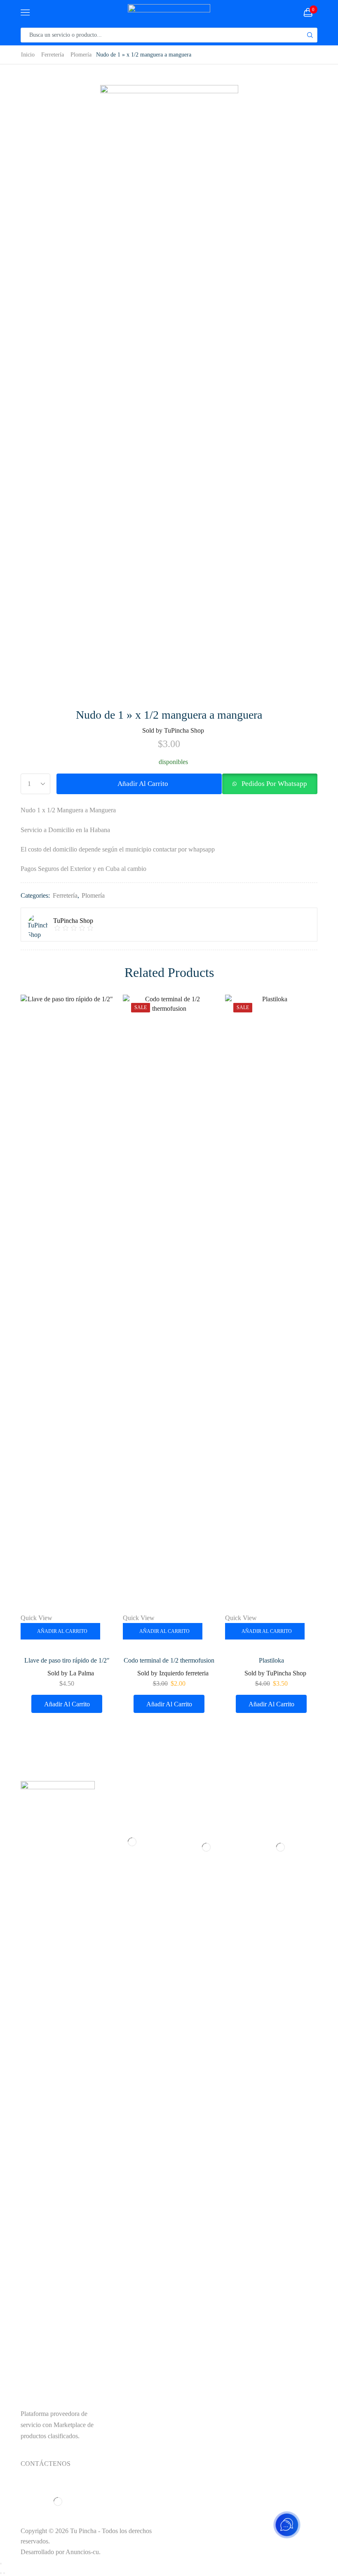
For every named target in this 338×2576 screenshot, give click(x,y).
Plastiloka (271, 1660)
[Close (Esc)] (1, 2563)
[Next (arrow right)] (4, 2573)
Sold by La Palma (70, 1673)
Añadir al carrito (142, 784)
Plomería (81, 54)
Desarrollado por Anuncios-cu (60, 2551)
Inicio (28, 54)
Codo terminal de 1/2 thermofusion (169, 1660)
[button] (269, 784)
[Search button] (310, 35)
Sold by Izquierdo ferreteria (173, 1673)
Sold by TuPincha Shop (173, 730)
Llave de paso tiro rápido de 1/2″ (67, 1660)
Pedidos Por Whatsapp (274, 784)
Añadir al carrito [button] (62, 1631)
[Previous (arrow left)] (1, 2573)
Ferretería (52, 54)
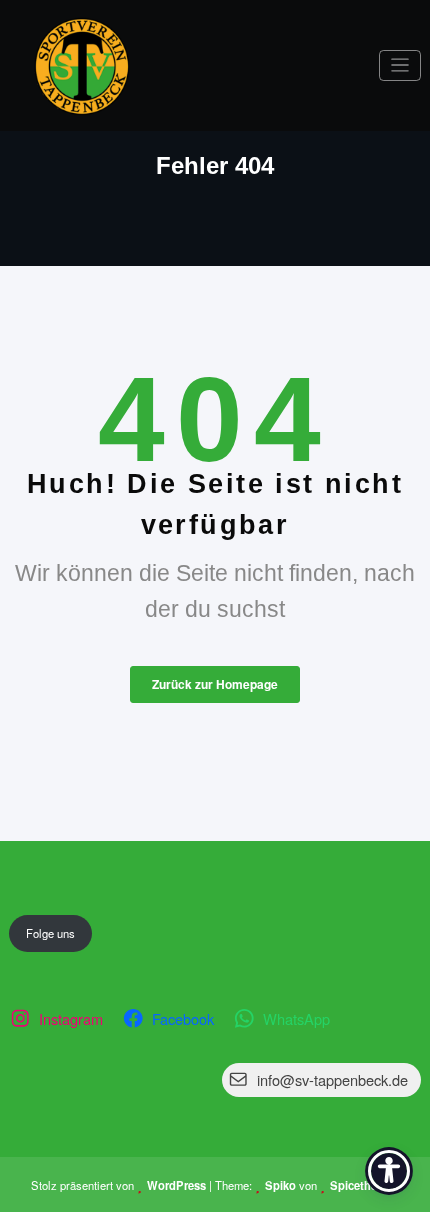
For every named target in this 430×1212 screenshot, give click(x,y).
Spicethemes (364, 1185)
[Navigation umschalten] (400, 65)
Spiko (280, 1185)
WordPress (176, 1185)
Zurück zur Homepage (215, 684)
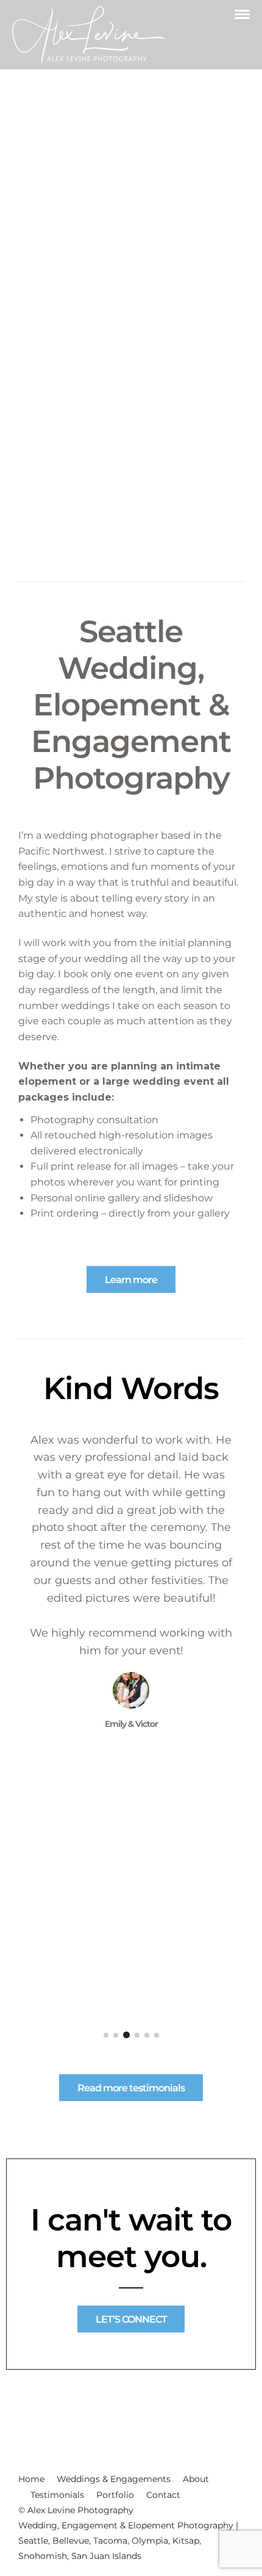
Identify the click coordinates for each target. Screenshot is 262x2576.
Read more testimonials (131, 2088)
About (196, 2478)
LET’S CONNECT (131, 2319)
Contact (163, 2494)
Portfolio (115, 2494)
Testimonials (57, 2494)
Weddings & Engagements (114, 2478)
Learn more (131, 1280)
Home (31, 2478)
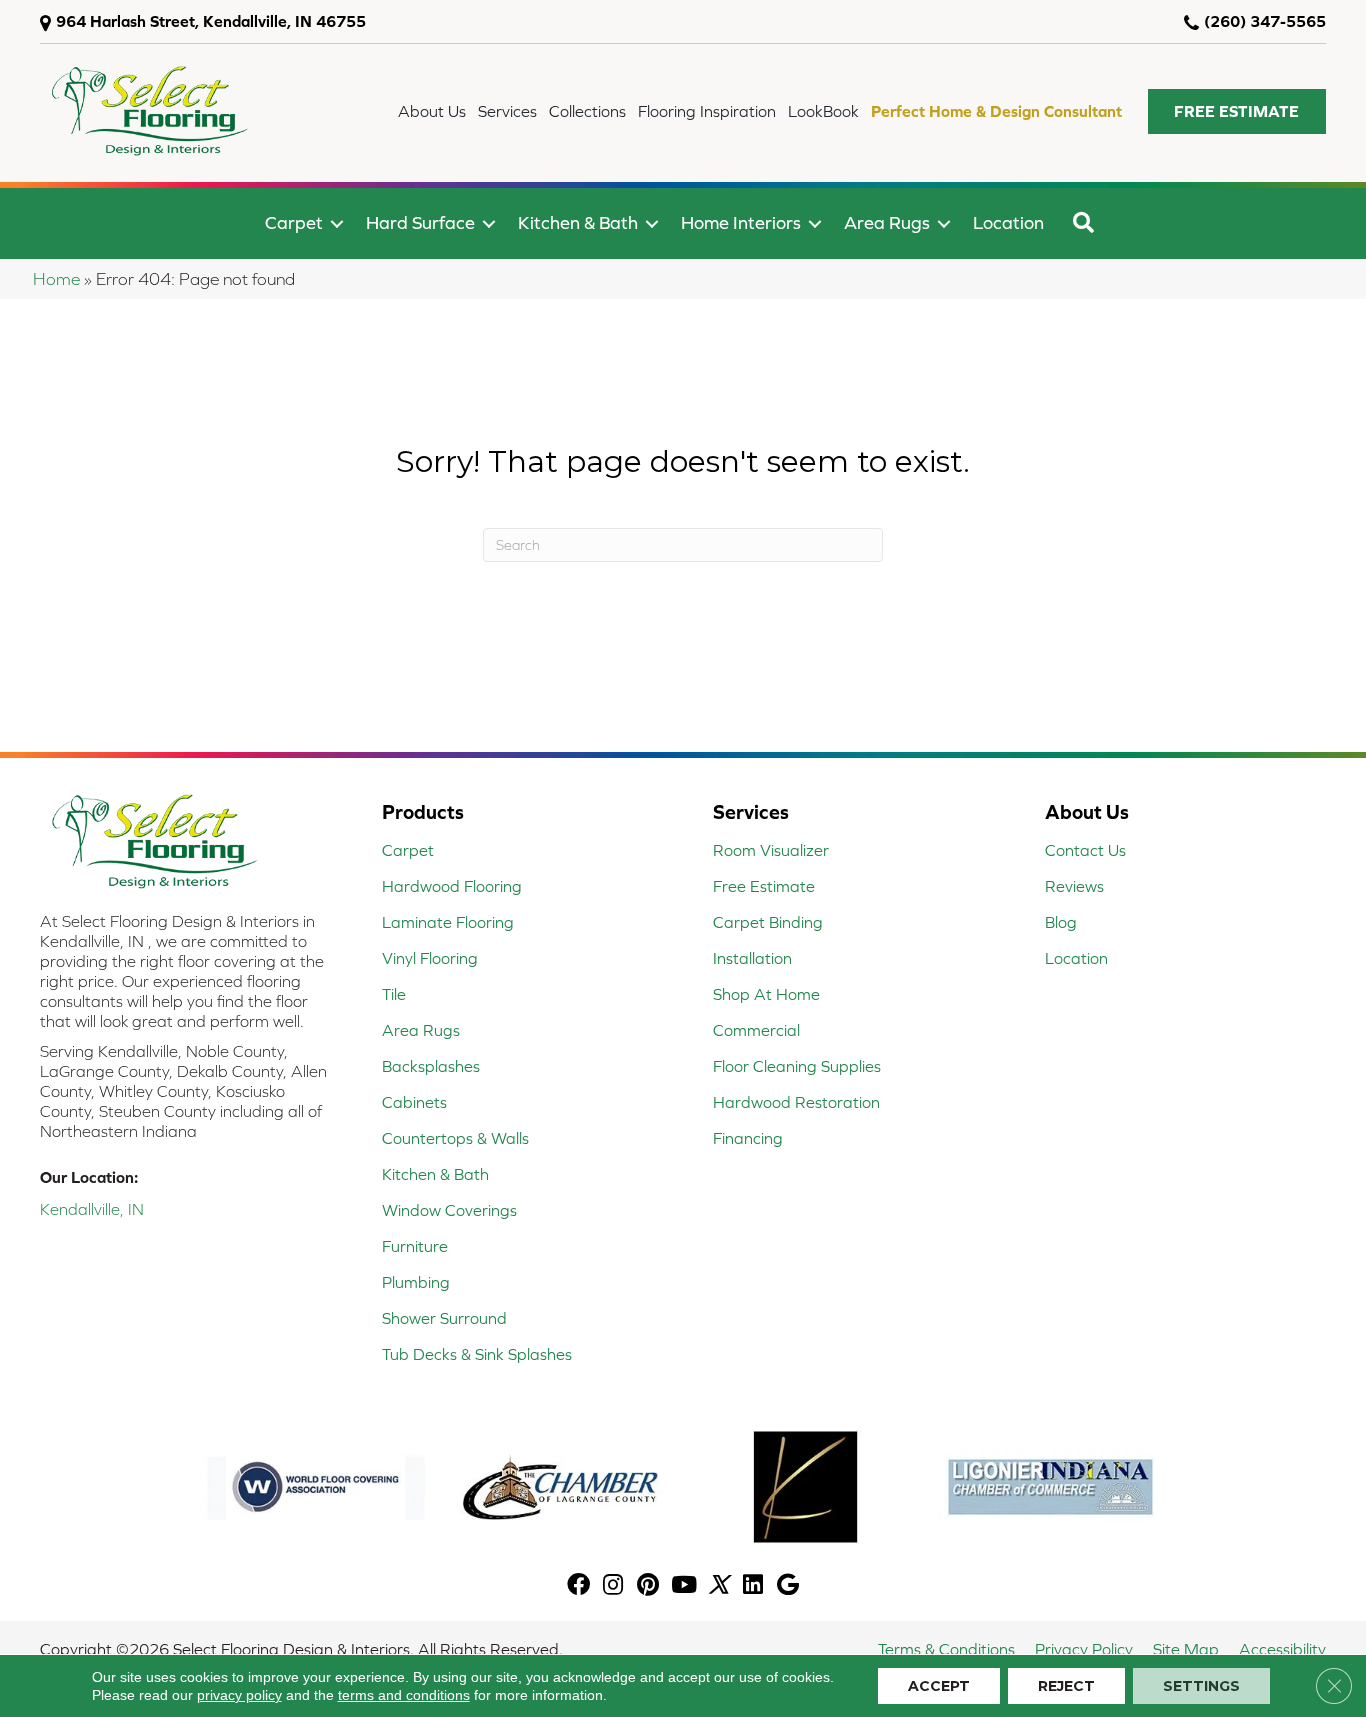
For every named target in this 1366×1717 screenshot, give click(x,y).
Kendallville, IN (92, 1209)
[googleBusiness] (788, 1586)
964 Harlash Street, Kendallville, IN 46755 (211, 21)
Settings (1201, 1686)
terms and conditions (404, 1695)
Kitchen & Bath (578, 222)
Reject (1066, 1686)
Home (56, 279)
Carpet (294, 222)
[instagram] (613, 1586)
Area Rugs (887, 222)
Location (1008, 222)
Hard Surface (420, 222)
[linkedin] (753, 1586)
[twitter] (718, 1586)
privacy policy (239, 1695)
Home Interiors (741, 222)
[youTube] (684, 1586)
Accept (939, 1686)
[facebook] (578, 1586)
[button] (1237, 111)
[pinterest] (648, 1586)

Task to complete:
Every line from the top of the material above through the line with "[button] (269, 784)" should be duplicated exactly, please; leave out the pictures.

Exercise solution:
For every named target in this 338×2576 screenshot, give click(x,y).
Plastiloka (271, 1660)
[Close (Esc)] (1, 2563)
[Next (arrow right)] (4, 2573)
Sold by La Palma (70, 1673)
Añadir al carrito (142, 784)
Plomería (81, 54)
Desarrollado por Anuncios-cu (60, 2551)
Inicio (28, 54)
Codo terminal de 1/2 thermofusion (169, 1660)
[button] (269, 784)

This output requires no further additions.